-1

Given a delimiter separated file for example things.file containing,

universe {planets;stars;people}, planet {countries; restaurants}, sky {clouds; planes}
table {dishes}, chair {butts; more butts}, face {eyes; mouths}
computers {memories; processors}, screens {good images; bad images; ugly images}, dogs {tails; fun }

I find myself doing

$ awk -F"," '{print $2}' things.file | awk -F"{|}" '{print $2}' | awk -F";" '{print $1}'
countries
butts
good images

to get the fields within fields. Is there a cleaner way to do it, i.e., without calling awk thrice?

Inian
  • 80,270
  • 14
  • 142
  • 161
myradio
  • 1,703
  • 1
  • 15
  • 25
  • Can there be `{`, `}`, or `"` or newlines within a pair of `{...}`s or anywhere else between `,`s? – Ed Morton Sep 20 '19 at 14:14
  • @EdMorton yes, this was a nice example but in my case can indeed be `{`, `}` and `"` anywhere else as well. – myradio Sep 25 '19 at 20:56
  • I wonder if whoever downvoted has a comment. – myradio Sep 25 '19 at 20:57
  • I downvoted because after several days you still hadn't provided all the necessary information, weren't responding to questions, and weren't providing feedback on any of the answers. – Ed Morton Sep 26 '19 at 14:24
  • Ok fair enough. I was testing the answers as much as I could. I have sometimes small changes, as i commented on @inian answer sometimes the `;` and `,` are exchanged. – myradio Sep 27 '19 at 07:13

3 Answers3

2

Fewer calls to awk and just one call to the split() function, you can do as below.

awk -v FS=, '{ split($2, arr, /[{};]/);  print arr[2] }' file

The split() function on $2 delimits text based on the regex provided in the last argument [{};], i.e. to split words if any of those characters appear. The words split are stored int the array arr from which you can retrieve the words of your choice.

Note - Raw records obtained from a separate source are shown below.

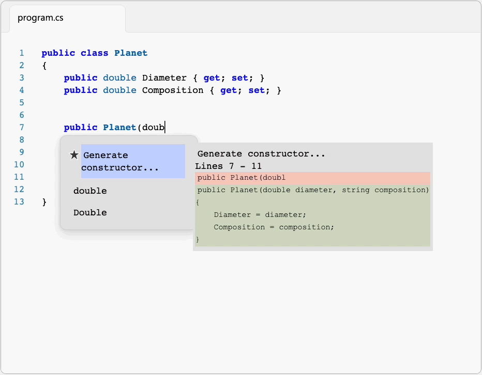This screenshot has height=375, width=482.
Task: Click line number 7 in the gutter
Action: tap(21, 128)

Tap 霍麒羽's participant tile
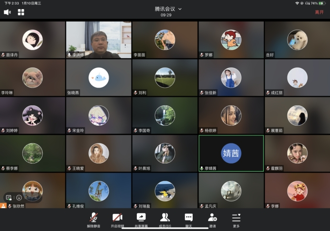coord(297,153)
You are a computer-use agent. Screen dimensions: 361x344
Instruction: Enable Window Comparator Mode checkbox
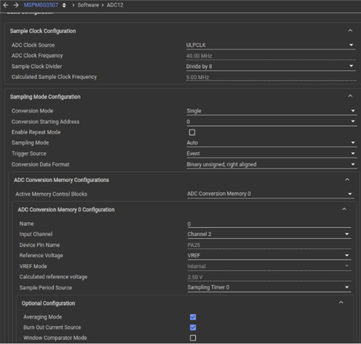pyautogui.click(x=193, y=338)
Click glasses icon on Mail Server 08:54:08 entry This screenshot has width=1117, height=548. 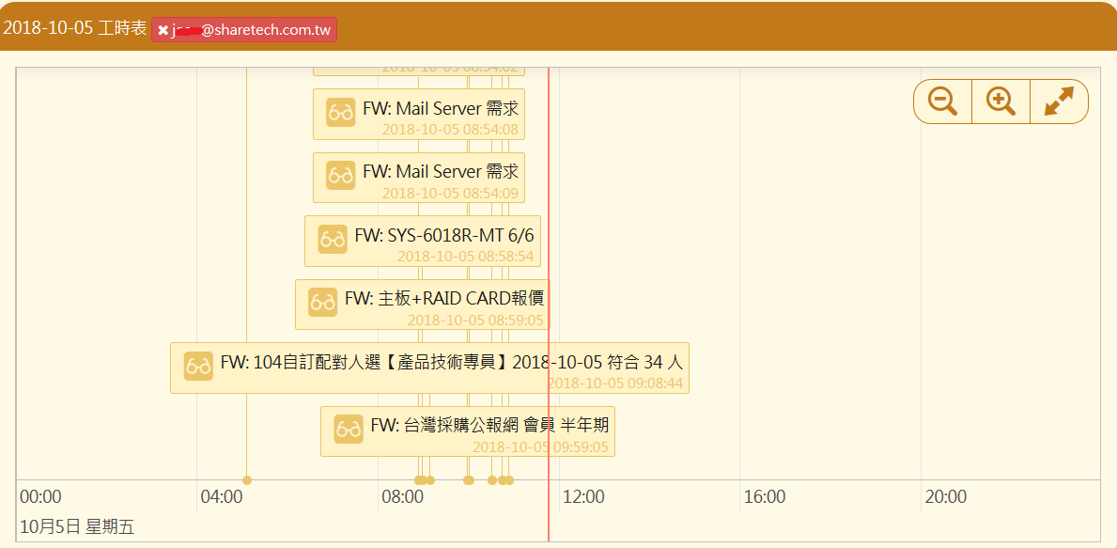(341, 112)
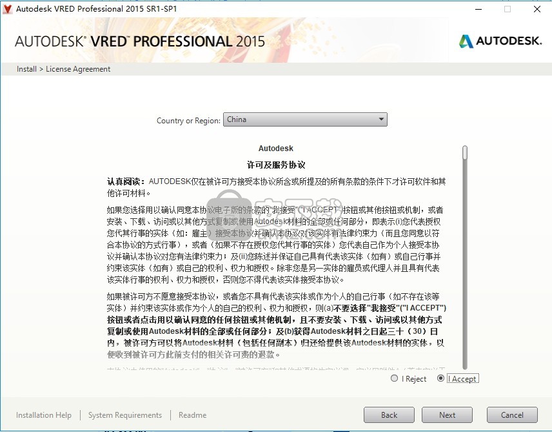Screen dimensions: 552x432
Task: Click inside the license agreement text body
Action: pyautogui.click(x=276, y=258)
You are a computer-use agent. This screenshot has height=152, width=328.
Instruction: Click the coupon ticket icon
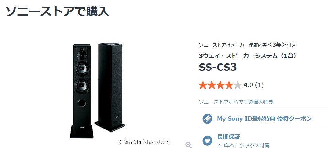tap(207, 119)
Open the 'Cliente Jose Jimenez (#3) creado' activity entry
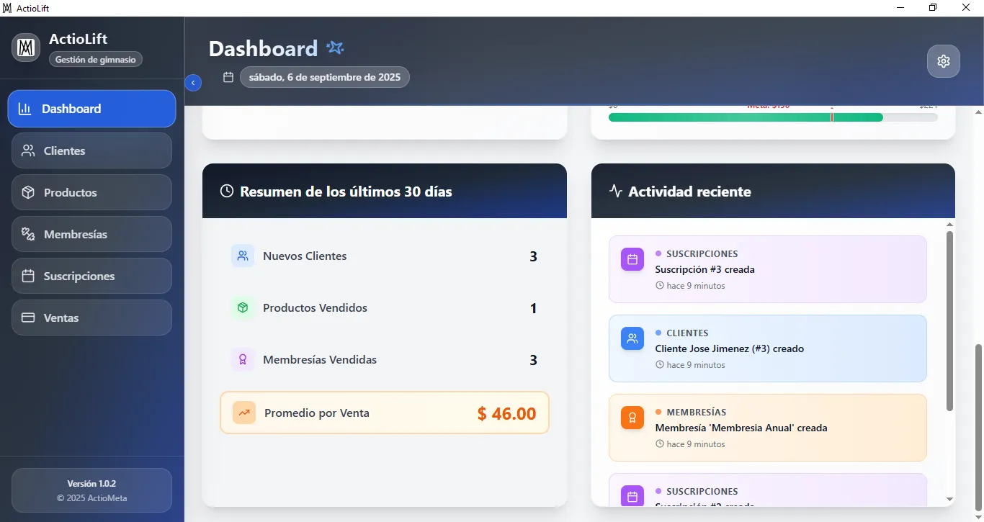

If the leading and trailing spaces are to be removed, add a substitute function to replace it as below. Add the same after the call to split() and before the print

sub(/^[[:space:]]*|[[:space:]]*$/, "", arr[3])
Inian
  • 80,270
  • 14
  • 142
  • 161
  • Looks nice but it is a bit slow. – myradio Sep 26 '19 at 05:54
  • @myradio the scripts in this answer may or may not work for you but they will **NOT** be slow. – Ed Morton Sep 26 '19 at 14:35
  • @EdMorton indeed this is super fast actually, and gives exactly what I need. I was not seeing that I was getting an error because I was missing the `"` in the field separator (In some files I have `;` and `,` exchanged). This does the trick: `awk -v FS=";" '{ split($2, arr, /[{},]/); for (i in arr) {printf("%s ", arr[i])}; printf("\n") } file.dsv'` – myradio Sep 27 '19 at 07:10
1

EDIT:

awk -F, '{gsub(/.*{|}/,"",$2);gsub(/; /,ORS,$2);print $2}'  Input_file


Could you please try following, we could do this in a single awk.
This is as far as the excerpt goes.